You'll Bring These Qualifications:
Must have RMF, Cyber ITA+ and eMASS training.
Must have a current DoD 8140.01 approved IAT or IAM Level II or Level III Baseline Certification.
Typically requires a bachelor's degree or equivalent and 7 years of related experience.
Must have experience supporting Cyber Security requirements for electronic tactical systems.
Must have experience processing and managing the following: Authority to Operate (ATO) and Interim Authority to Operate (IATO), Annual Security Reviews, Incident Response and Contingency Plan Testing, Army Interoperability Certification Waiver, Certificate of Networthiness, Counter Intelligence Support Plan (CISP), Cybersecurity Strategy.
Must have intermediate level Program Protection experience including development and management of the following processes and documentation: Delegation of Disclosure Authority Letter, Program Protection Plans, Security Classification Guide, System Security Plan, Technology Assessment and Control Plan.
Must have experience as a contractor supporting Army officers (MAJ; LTC; COL) and collaborating with systems engineers, acquisition specialists, cost analysts, logisticians, and trainers.
Active Secret security clearance or above
These Qualifications are Nice to Have:
- Desire prior experience supporting electronic sensor systems and similar technical products.
What We Can Offer You:
We’ve been named a Best Place to Work by the Washington Post.
Our employees value the flexibility at CACI that allows them to balance quality work and their personal lives.
We offer competitive benefits and learning and development opportunities.

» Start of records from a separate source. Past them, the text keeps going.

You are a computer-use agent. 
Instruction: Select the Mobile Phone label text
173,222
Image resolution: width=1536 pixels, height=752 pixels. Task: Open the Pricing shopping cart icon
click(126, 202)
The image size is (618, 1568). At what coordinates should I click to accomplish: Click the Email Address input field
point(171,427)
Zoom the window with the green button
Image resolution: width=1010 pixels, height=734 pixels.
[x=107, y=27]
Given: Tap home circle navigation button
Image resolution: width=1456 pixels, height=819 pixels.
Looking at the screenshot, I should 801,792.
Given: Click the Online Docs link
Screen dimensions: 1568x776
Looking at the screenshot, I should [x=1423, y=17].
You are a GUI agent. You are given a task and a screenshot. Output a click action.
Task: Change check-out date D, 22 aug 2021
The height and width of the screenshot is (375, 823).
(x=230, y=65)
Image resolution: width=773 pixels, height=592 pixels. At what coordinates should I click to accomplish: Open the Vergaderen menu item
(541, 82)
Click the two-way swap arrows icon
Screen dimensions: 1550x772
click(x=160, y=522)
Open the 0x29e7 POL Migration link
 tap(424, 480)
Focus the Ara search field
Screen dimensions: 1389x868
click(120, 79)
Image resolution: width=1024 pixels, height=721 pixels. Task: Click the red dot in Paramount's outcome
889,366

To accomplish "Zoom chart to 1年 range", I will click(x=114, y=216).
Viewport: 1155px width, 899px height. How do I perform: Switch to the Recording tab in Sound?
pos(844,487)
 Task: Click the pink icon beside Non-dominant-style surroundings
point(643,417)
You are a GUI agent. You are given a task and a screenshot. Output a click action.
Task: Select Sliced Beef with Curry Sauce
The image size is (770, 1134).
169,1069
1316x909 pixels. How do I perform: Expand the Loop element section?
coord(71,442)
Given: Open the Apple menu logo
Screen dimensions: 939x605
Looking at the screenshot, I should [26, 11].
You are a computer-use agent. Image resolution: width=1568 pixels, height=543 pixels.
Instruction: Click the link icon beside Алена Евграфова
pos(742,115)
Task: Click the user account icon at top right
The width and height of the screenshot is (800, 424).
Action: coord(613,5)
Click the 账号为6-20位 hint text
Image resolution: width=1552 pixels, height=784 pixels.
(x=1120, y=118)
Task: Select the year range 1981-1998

We are mission-oriented and ever vigilant in aligning our solutions with the nation’s highest priorities.
For over 55 years, the principles of CACI’s unique, character-based culture have been the driving force behind our success.
Company Overview: At CACI, you will have the opportunity to make an immediate impact by providing information solutions and services in support of national security missions and government transformation for Intelligence, Defense, and Federal Civilian customers. CACI is an Equal Opportunity Employer – Females/Minorities/Protected Veterans/Individuals with Disabilities.
As required by Executive Order 14042, Federal contractor employees are required to be fully vaccinated against COVID-19 by December 8, 2021 regardless of the employee’s duty location or work arrangement (e.g., telework, remote work, etc.), subject to such exceptions as required by law. If selected, you will be required to be vaccinated against COVID-19 and submit documentation of proof of vaccination before starting employment with CACI.